The revised policy applies to both the application and the submission process, including the manifest, metadata, patches, build scripts, and pull requests. It also clarifies that applications encompass BaseApps, extensions, and any artifacts produced by flatpak-builder.
In light of this, submission PRs must not be generated, opened, or automated using AI tools or agents. Flathub also requests that submitters do not seek AI-based reviews in pull requests, including automated Copilot reviews on GitHub.
The most significant change, however, concerns application content. Flathub now prohibits applications containing any AI-generated or AI-assisted code, documentation, or other content. This replaces previous language that only restricted submissions where most code was AI-generated without meaningful human involvement or where code quality was low.

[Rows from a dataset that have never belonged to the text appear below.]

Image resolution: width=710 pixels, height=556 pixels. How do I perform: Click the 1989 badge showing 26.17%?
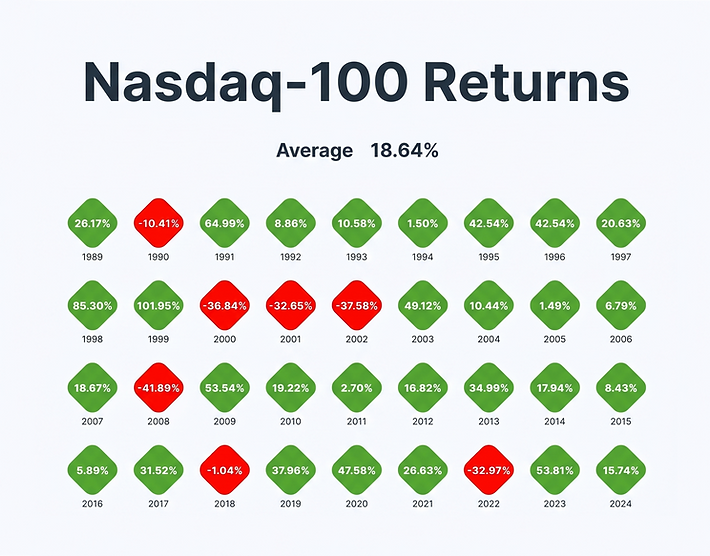92,223
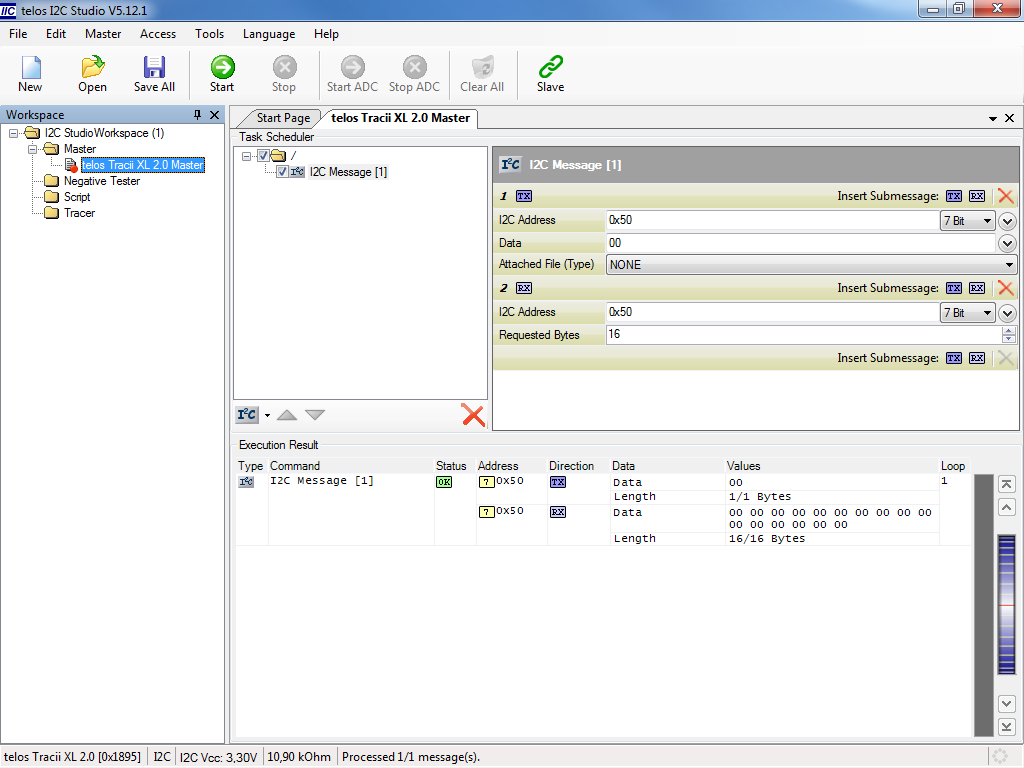Open the 7 Bit dropdown for submessage 1
Viewport: 1024px width, 768px height.
click(x=967, y=221)
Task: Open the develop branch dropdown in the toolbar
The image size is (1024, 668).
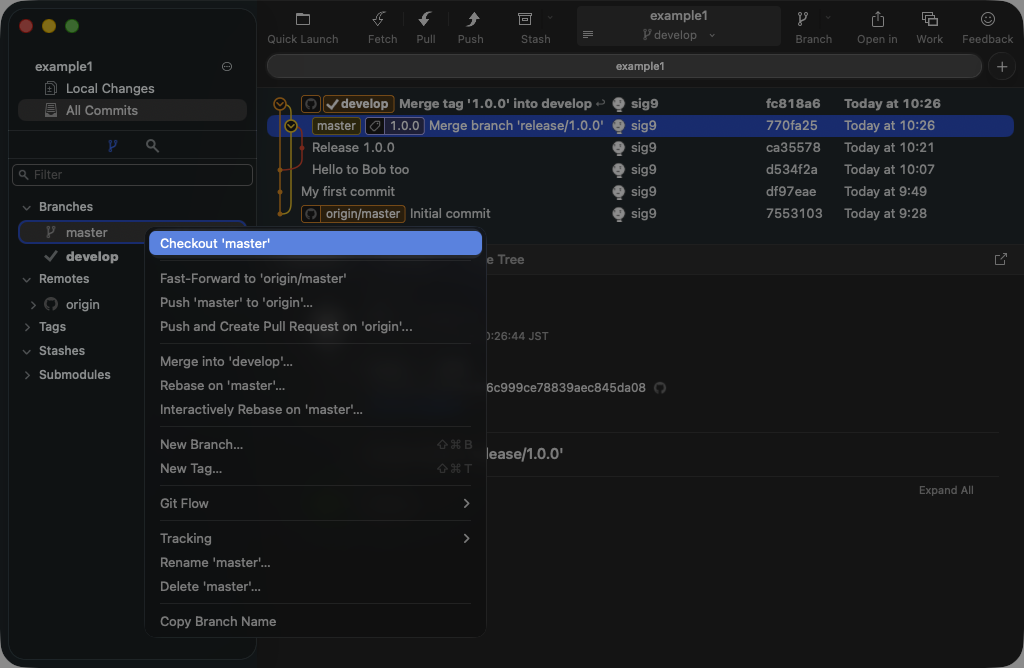Action: click(x=679, y=35)
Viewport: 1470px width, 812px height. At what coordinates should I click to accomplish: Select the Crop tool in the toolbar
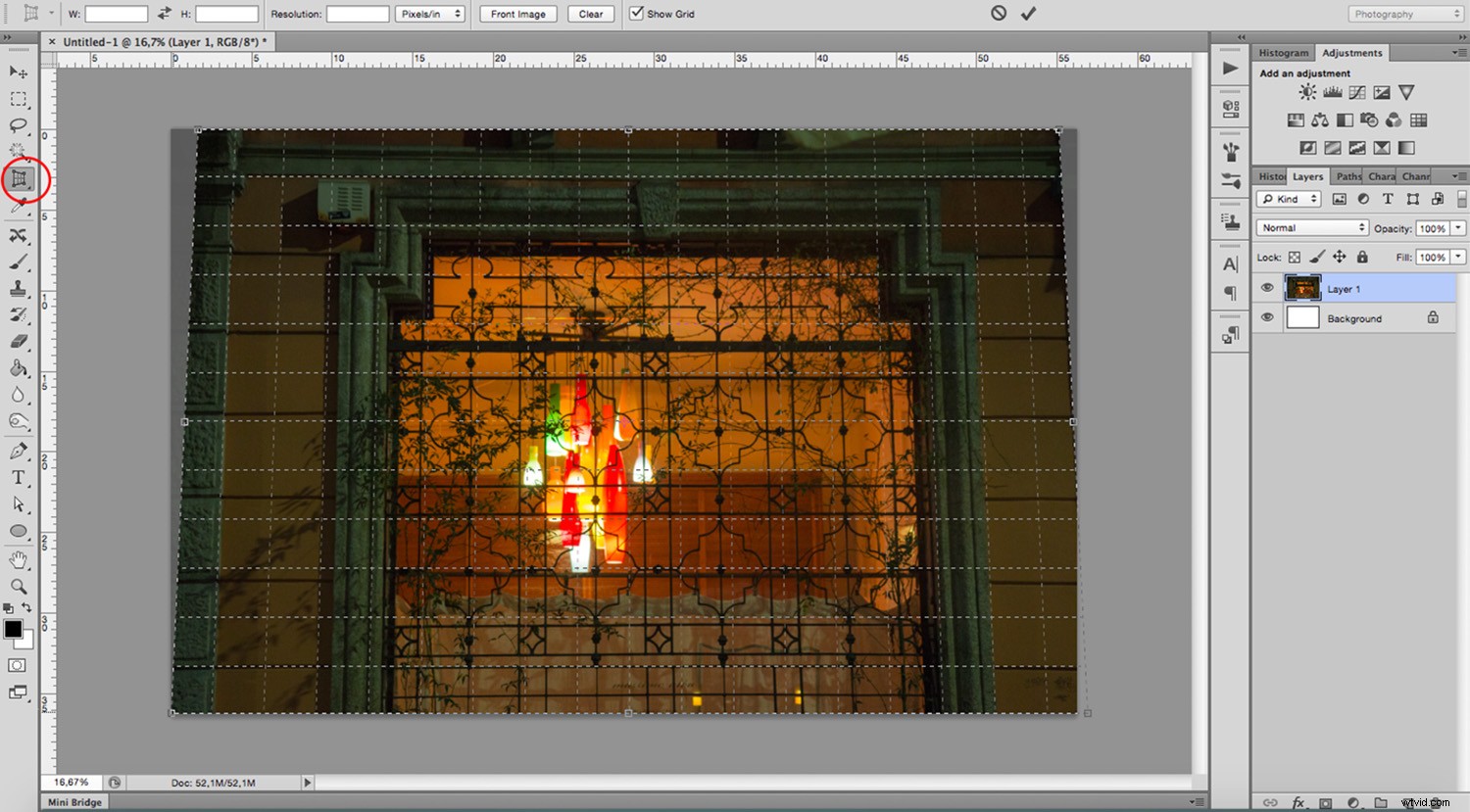click(x=18, y=179)
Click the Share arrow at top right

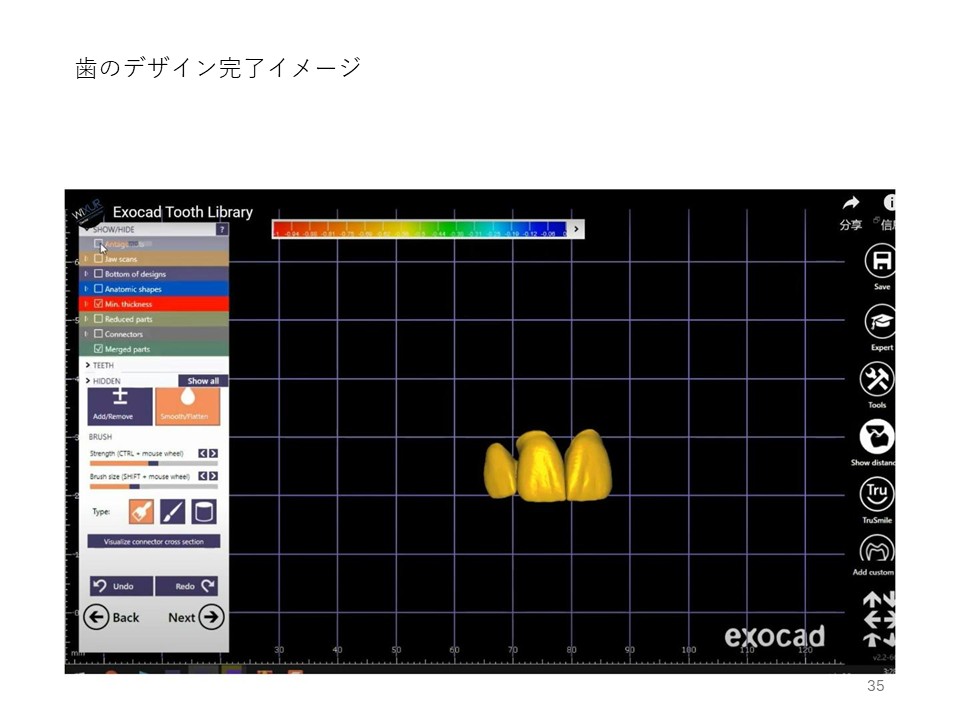pos(851,203)
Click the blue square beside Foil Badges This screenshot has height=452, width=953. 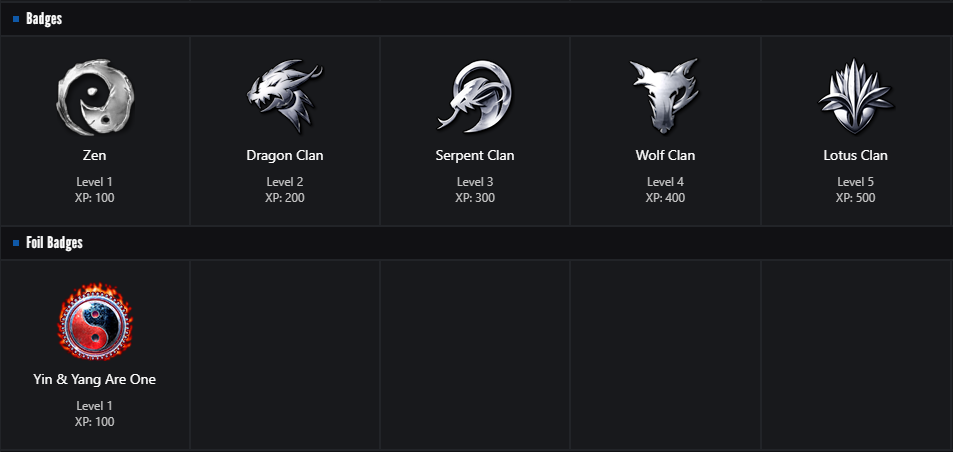tap(16, 244)
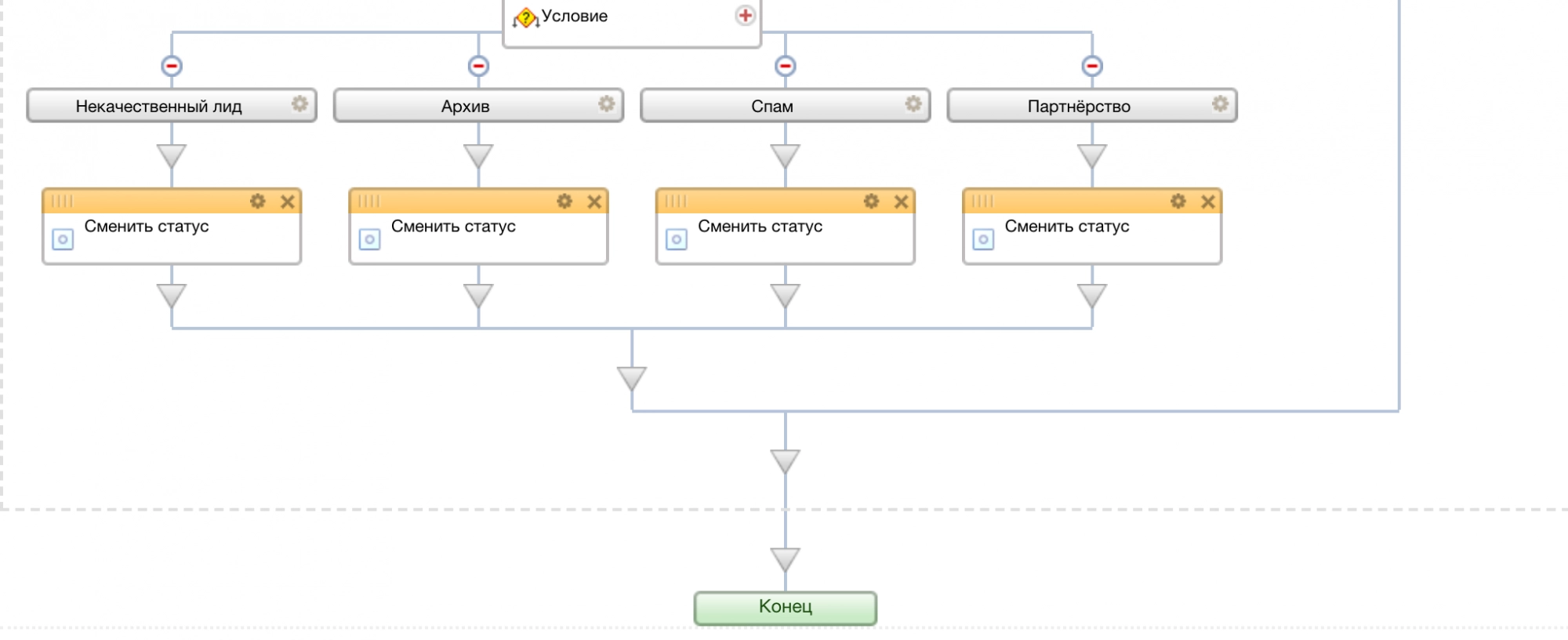Viewport: 1568px width, 640px height.
Task: Remove the Партнёрство branch using minus icon
Action: coord(1092,66)
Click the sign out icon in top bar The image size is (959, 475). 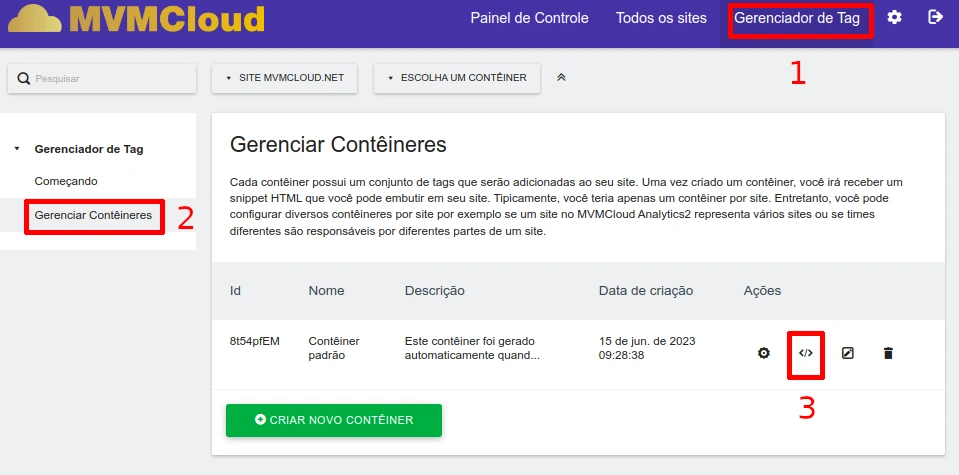936,18
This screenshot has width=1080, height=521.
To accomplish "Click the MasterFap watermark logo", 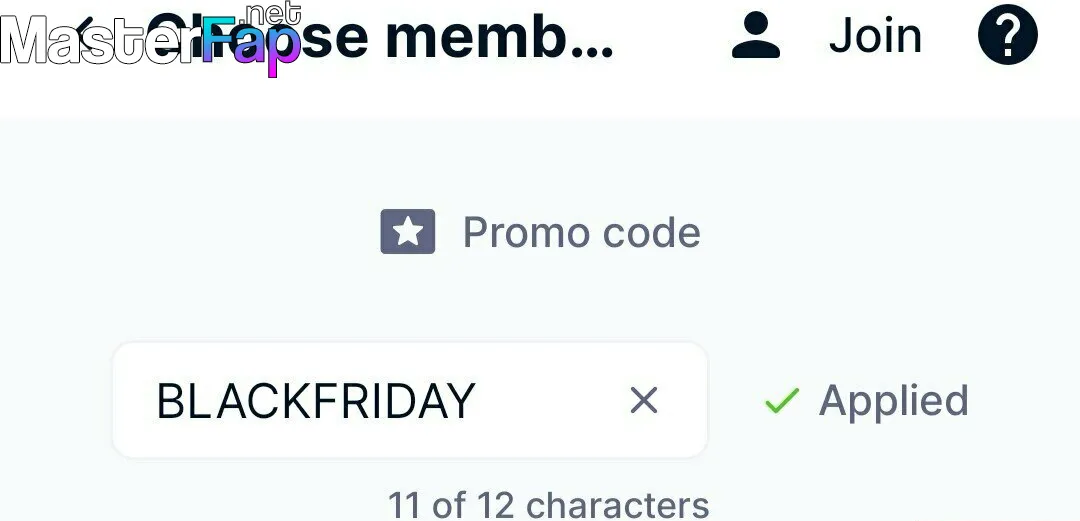I will click(151, 40).
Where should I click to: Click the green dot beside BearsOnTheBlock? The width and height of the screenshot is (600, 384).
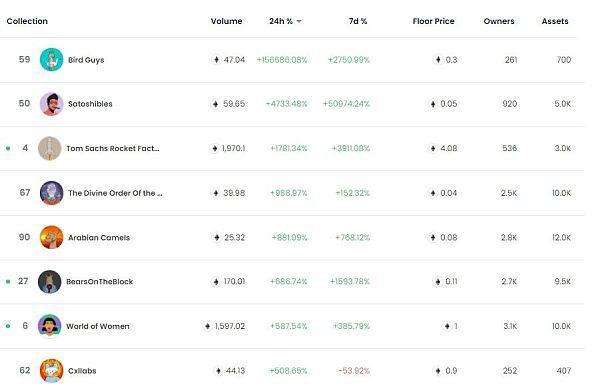8,281
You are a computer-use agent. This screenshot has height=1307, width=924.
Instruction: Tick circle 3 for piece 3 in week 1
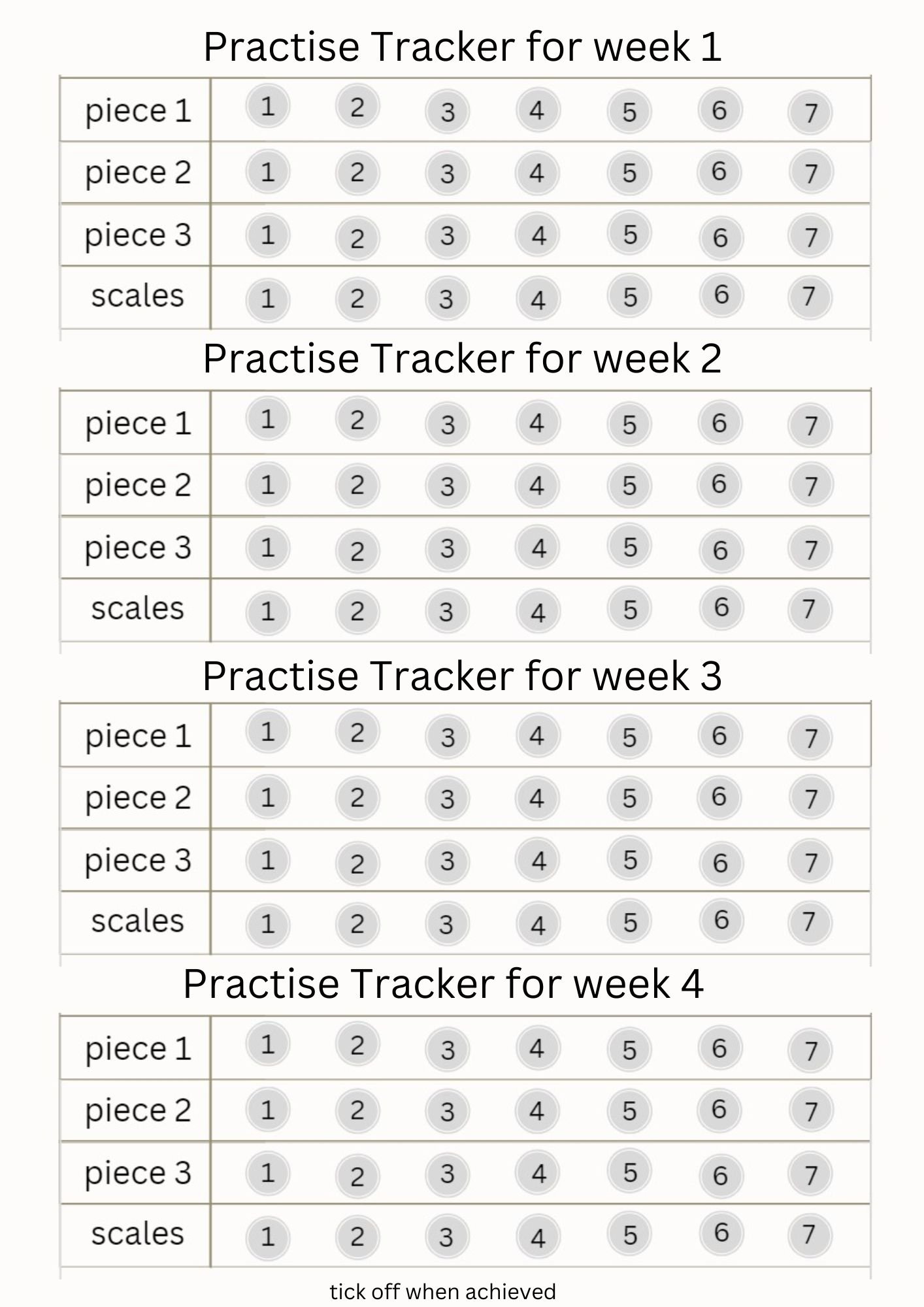tap(447, 235)
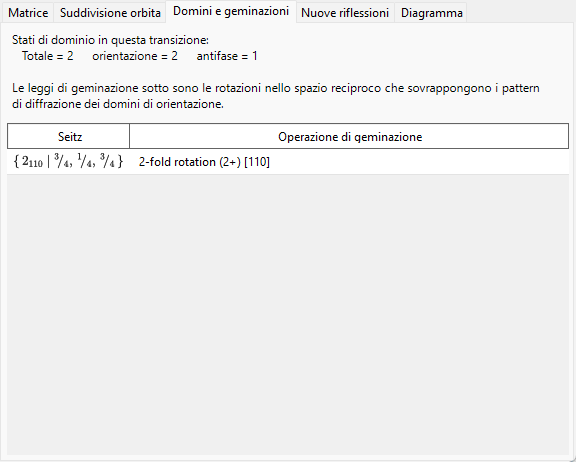This screenshot has width=576, height=462.
Task: Click the 'orientazione = 2' label
Action: [x=135, y=56]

The revised policy also updates language regarding copyright and licensing. It now covers applications or changes containing copyrighted, license-incompatible, or ethically questionable code, rather than only submissions or changes. Such submissions may be rejected without further review, and repeated violations can result in a permanent ban from future submissions and activities.
The policy allows for exceptions, which may be granted for mature, well-maintained projects. However, the documentation does not specify an approval process for these cases.
The changes were announced by Bart Piotrowski, a Flathub maintainer, with a post on his Mastodon profile.

With some flatpaks on flathub already not being maintained as often as there snap alternative or not being officially supported compared to the alternative i’m not really sure if this is a good idea. Many projects now use ai to help code and many of those projects are open source. If this means less choices for what can be on flathub people will just go elsewhere for software in my opinion.